Embassy

 

PARIS ‑ CITY OF GAIETY AND COLOR, CITY OF ROMANCE, city of the world. We had thought a great deal about Paris in the past months; now our dreams were reality. We settled into our new apart­ment, went sightseeing, took long walks, and savored delightful foods and beautiful wines. Paris is a worthy goal for a diplomat from any nation, and for a young couple who had never traveled abroad to be given their first foreign post in Paris was wish fulfillment to the highest degree.

 

This trip was to be our second honeymoon. It would end in a nightmare.

 

I became acquainted with the staff of the Cuban Embassy and learned the operations of the Intelligence section and the diplomatic mission. Virtually the entire staff ‑ except the ambassador and the counselor ‑ were Intelligence personnel. They doubled as "diplo­mats." I was an official of D.G.I.; at the same time I held the post of tercer secretario and was the embassy's protocol officer. Paychecks were issued by the Ministry of Foreign Relations; I earned $600 per month, considerably more than the $200 the D.G.I. had been paying me in Havana.

 

The Cuban mission maintained its chancellery on the fourth floor of a building at 3 Rue Scribe. Here the routine matters of diplomacy were handled. The officials issued visas, dealt with trade matters, and assisted visitors not concerned with intelligence operations.

 

The ambassador, Baudilio Castellanos, had his residence in a building at 60 Avenue Foch, and this was officially known as the Embajada de Cuba. The Intelligence section maintained its offices here ‑ an indication of the importance attached to this operation. The only other office, other than the ambassador's own, was the code room.

 

The building at 60 Avenue Foch was typical of those in this area near the Arch of Triumph. It was an edifice of unpainted blocks, maintained near‑white through the assiduous use of sand and hot water. The avenue was wide and amply shaded by luxuriant trees; the grass was well tended. This was an aristocratic neighborhood, aristocratic in lineage as well as in appearance, for it had more than its share of princes, dukes, and counts living there. The Cuban Em­bassy enjoyed the comforts of high‑ceilinged rooms and wide corri­dors.

 

The residence was reached by an elevator. On the third floor, two small vestibules led from the elevator to two apartments. The apart­ment on the left was occupied by private individuals. The one on the right bore a metal plaque which identified this as the Embajada de Cuba. Visitors rang a bell; this sounded in the kitchen, and someone would open the large, heavy, wooden front door. This door opened onto a corridor. To the left were the kitchen, the code room, the code official's quarters, and the bedrooms of the ambassador's chil­dren, as well as a conference room. To the right was a large ballroom where receptions and cocktail parties were held, then a small sitting room and the quarters of the ambassador and his wife.

▶ **Short problem 1**: From the text about the Cuban Embassy in Paris, list every room or living area that lies to the left of the corridor inside the embassy's front door.
▶ **Short problem 2**: Carry the text about the Cuban Embassy in Paris forward from its final sentence.

▶ **Data block**:
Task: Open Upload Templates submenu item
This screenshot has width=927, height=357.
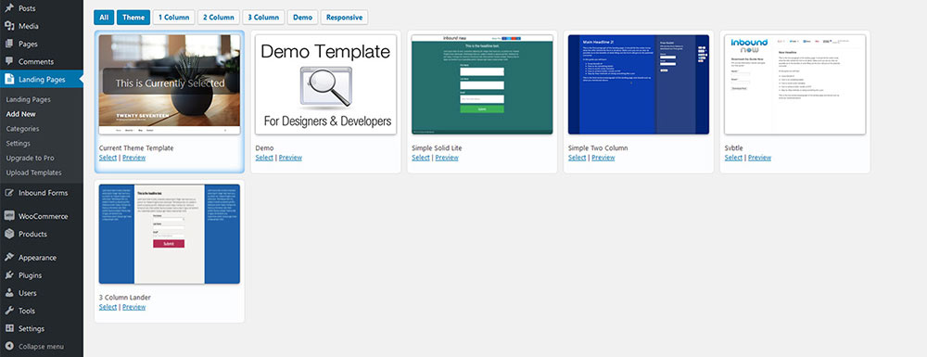Action: [x=33, y=172]
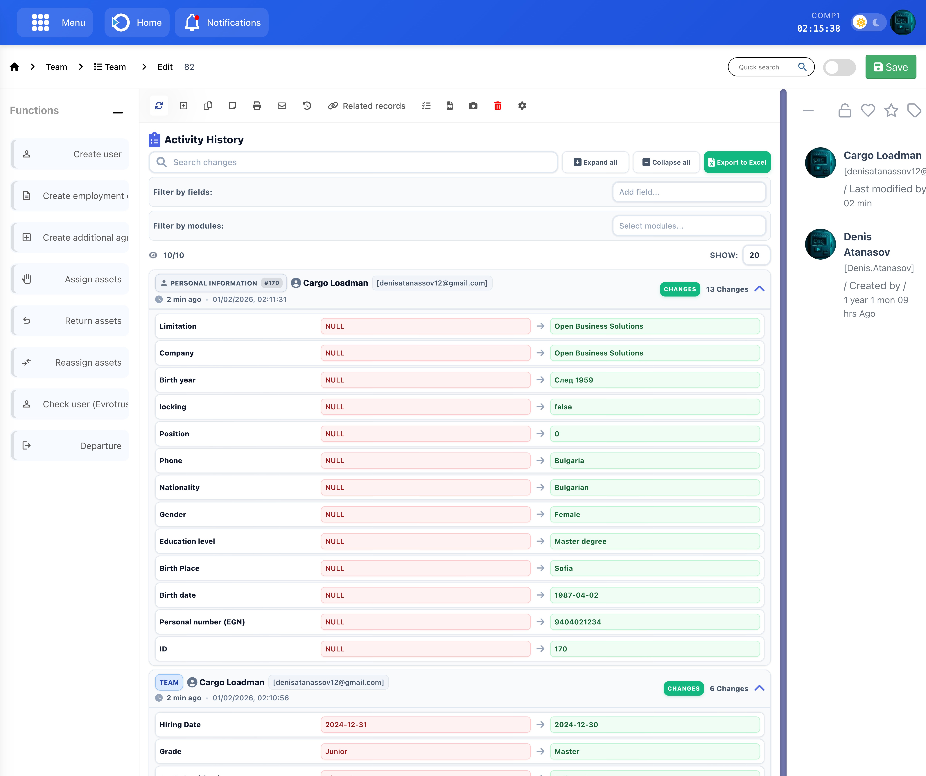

▶ **Final answer 1**:
- the kitchen
- the code room
- the code official's quarters
- the bedrooms of the ambassador's children
- a conference room

▶ **Final answer 2**:
Toward the middle of the apartment were the servants' quarters and the Centro, the Intelligence center. This occupied two rooms. One of these, equipped with desks and typewriters, was the office where paper work was done by the D.G.I. staff, the writing of re­ports and messages. On the walls were photographs of Ernesto "Che" Guevara and Camilo Cienfuegos, heroes of Cuba's Revolution. Fidel Castro has, in unusual modesty, never encouraged the display of his own picture, and there was none in this room. The second room, smaller than the office, contained photographic equipment and a large, old‑fashioned safe, about four feet high. When necessary, this room served as a darkroom for developing photographs. Within the safe each official kept a metal box containing copies of his re­ports, as well as any other documents or private papers that he wanted to store.

 

No guard was maintained at the Embassy because the code officer was always on duty, and usually servants and one or more mem­bers of the staff were also on the premises. On Sundays, when the code official took time off and left the Embassy, the Intelligence personnel rotated turns on duty.

 

For communications with Havana and with other Cuban diplo­matic missions, the Embassy relied on various methods. The tele­phone could be used for nonconfidential messages. A Teletype was utilized for coded messages, especially to Havana and to the Cuban Embassy in London. Particularly sensitive messages were coded and dispatched by diplomatic couriers, who came to the Embassy every fifteen days. There were two codes: one utilized by the code offi­cer, and one known only to and used by the Intelligence chief and his second in command. As an additional precaution, names and addresses in Intelligence reports were excised and dispatched sepa­rately.

 

The jefe de la Inteligencia in Paris was Armando Lopez Orta, about 32 years old, a lawyer. Lopez's revolutionary credentials con­sisted in having participated to a small extent in clandestine activities at the University of Havana. He had been at his post in Paris a year and a half when I arrived, and he would remain until three days after I left. His code name was "Arquimides." He was not a member of the Party, having been assigned to Paris before membership became a requirement for overseas duty. Lopez was affable, liked a good joke, and treated his co‑workers well. He worked hard himself, and he expected his staff to do likewise. His was a tight ship, but not an unhappy one.

 

Although he spent most of his time working, Lopez was not resistant to the delights of Paris. He agilely managed to combine work and pleasure, undeterred by a pretty and charming wife, jeal­ous though she was, and by two children. While carrying out routine tasks in his capacity as First Secretary, Lopez often had occasion to converse with visitors to the chancellery. If the visitor was female, he would invariably speak with her, provided she was young and pretty, and as invariably would shunt her off to an aide if she were neither.

 

He always had time for the attractive, always had something "impor­tant" to do when the unattractive came. "You take care of that woman," he would direct a lesser official.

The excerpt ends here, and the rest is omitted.